What you are asked to do: With nothing left out, give the data back exactly.

[Records contained in a dataset]
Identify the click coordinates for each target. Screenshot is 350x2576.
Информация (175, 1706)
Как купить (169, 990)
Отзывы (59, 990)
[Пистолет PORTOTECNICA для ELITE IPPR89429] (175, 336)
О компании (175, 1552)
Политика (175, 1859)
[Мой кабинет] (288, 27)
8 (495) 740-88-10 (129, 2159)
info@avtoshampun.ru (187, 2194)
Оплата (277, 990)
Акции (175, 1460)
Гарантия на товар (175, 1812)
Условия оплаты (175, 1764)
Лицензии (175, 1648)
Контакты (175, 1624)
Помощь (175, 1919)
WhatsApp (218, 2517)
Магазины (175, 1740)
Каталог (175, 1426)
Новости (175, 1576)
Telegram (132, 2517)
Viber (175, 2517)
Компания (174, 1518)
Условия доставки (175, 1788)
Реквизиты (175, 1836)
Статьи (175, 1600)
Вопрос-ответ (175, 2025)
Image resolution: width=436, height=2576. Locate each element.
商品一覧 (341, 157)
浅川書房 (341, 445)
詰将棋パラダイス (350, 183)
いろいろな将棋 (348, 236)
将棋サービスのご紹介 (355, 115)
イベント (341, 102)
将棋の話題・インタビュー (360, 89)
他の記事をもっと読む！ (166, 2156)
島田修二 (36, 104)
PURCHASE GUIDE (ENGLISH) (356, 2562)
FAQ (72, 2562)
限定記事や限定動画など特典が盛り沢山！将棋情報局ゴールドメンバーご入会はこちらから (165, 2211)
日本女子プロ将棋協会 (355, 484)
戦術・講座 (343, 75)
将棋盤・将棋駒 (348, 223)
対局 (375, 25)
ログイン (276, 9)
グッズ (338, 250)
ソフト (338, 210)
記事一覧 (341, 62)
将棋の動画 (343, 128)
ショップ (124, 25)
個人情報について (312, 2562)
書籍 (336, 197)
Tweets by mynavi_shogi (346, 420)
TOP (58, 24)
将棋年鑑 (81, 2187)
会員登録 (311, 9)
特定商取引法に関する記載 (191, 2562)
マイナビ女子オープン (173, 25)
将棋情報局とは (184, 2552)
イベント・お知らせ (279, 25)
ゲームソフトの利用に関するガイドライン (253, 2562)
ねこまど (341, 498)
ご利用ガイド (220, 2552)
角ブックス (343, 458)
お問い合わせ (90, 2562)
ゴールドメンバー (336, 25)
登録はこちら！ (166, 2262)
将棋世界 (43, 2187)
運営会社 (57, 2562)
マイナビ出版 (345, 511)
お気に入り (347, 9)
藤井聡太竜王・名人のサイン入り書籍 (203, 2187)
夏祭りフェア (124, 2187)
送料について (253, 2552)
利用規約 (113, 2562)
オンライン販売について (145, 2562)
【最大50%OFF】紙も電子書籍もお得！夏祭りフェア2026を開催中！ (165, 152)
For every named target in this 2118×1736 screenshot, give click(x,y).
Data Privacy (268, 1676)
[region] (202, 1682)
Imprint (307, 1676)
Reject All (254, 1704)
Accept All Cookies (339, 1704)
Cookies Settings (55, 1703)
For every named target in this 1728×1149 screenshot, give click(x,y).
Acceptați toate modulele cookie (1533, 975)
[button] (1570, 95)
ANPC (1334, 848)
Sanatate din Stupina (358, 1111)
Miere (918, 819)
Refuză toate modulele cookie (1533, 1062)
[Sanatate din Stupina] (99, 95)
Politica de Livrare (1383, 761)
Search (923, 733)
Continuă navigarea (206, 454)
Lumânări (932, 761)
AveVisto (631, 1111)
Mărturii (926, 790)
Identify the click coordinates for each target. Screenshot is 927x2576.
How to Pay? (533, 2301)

Solution for this exercise:
Identify the click coordinates for each target. Screenshot is 350x2576.
Информация (175, 1706)
Как купить (169, 990)
Отзывы (59, 990)
[Пистолет PORTOTECNICA для ELITE IPPR89429] (175, 336)
О компании (175, 1552)
Политика (175, 1859)
[Мой кабинет] (288, 27)
8 (495) 740-88-10 (129, 2159)
info@avtoshampun.ru (187, 2194)
Оплата (277, 990)
Акции (175, 1460)
Гарантия на товар (175, 1812)
Условия оплаты (175, 1764)
Лицензии (175, 1648)
Контакты (175, 1624)
Помощь (175, 1919)
WhatsApp (218, 2517)
Магазины (175, 1740)
Каталог (175, 1426)
Новости (175, 1576)
Telegram (132, 2517)
Viber (175, 2517)
Компания (174, 1518)
Условия доставки (175, 1788)
Реквизиты (175, 1836)
Статьи (175, 1600)
Вопрос-ответ (175, 2025)
Image resolution: width=436, height=2576. Locate each element.
商品一覧 (341, 157)
浅川書房 (341, 445)
詰将棋パラダイス (350, 183)
いろいろな将棋 (348, 236)
将棋サービスのご紹介 (355, 115)
イベント (341, 102)
将棋の話題・インタビュー (360, 89)
他の記事をもっと読む！ (166, 2156)
島田修二 (36, 104)
PURCHASE GUIDE (ENGLISH) (356, 2562)
FAQ (72, 2562)
限定記事や限定動画など特典が盛り沢山！将棋情報局ゴールドメンバーご入会はこちらから (165, 2211)
日本女子プロ将棋協会 (355, 484)
戦術・講座 (343, 75)
将棋盤・将棋駒 (348, 223)
対局 (375, 25)
ログイン (276, 9)
グッズ (338, 250)
ソフト (338, 210)
記事一覧 (341, 62)
将棋の動画 (343, 128)
ショップ (124, 25)
個人情報について (312, 2562)
書籍 (336, 197)
Tweets by mynavi_shogi (346, 420)
TOP (58, 24)
将棋年鑑 (81, 2187)
会員登録 (311, 9)
特定商取引法に関する記載 (191, 2562)
マイナビ女子オープン (173, 25)
将棋情報局とは (184, 2552)
イベント・お知らせ (279, 25)
ゲームソフトの利用に関するガイドライン (253, 2562)
ねこまど (341, 498)
ご利用ガイド (220, 2552)
角ブックス (343, 458)
お問い合わせ (90, 2562)
ゴールドメンバー (336, 25)
登録はこちら！ (166, 2262)
将棋世界 (43, 2187)
運営会社 (57, 2562)
マイナビ出版 (345, 511)
お気に入り (347, 9)
藤井聡太竜王・名人のサイン入り書籍 (203, 2187)
夏祭りフェア (124, 2187)
送料について (253, 2552)
利用規約 (113, 2562)
オンライン販売について (145, 2562)
【最大50%OFF】紙も電子書籍もお得！夏祭りフェア2026を開催中！ (165, 152)
For every named target in this 2118×1736 screenshot, give click(x,y).
Data Privacy (268, 1676)
[region] (202, 1682)
Imprint (307, 1676)
Reject All (254, 1704)
Accept All Cookies (339, 1704)
Cookies Settings (55, 1703)
For every named target in this 1728×1149 screenshot, give click(x,y).
Acceptați toate modulele cookie (1533, 975)
[button] (1570, 95)
ANPC (1334, 848)
Sanatate din Stupina (358, 1111)
Miere (918, 819)
Refuză toate modulele cookie (1533, 1062)
[Sanatate din Stupina] (99, 95)
Politica de Livrare (1383, 761)
Search (923, 733)
Continuă navigarea (206, 454)
Lumânări (932, 761)
AveVisto (631, 1111)
Mărturii (926, 790)
Identify the click coordinates for each target. Screenshot is 927x2576.
How to Pay? (533, 2301)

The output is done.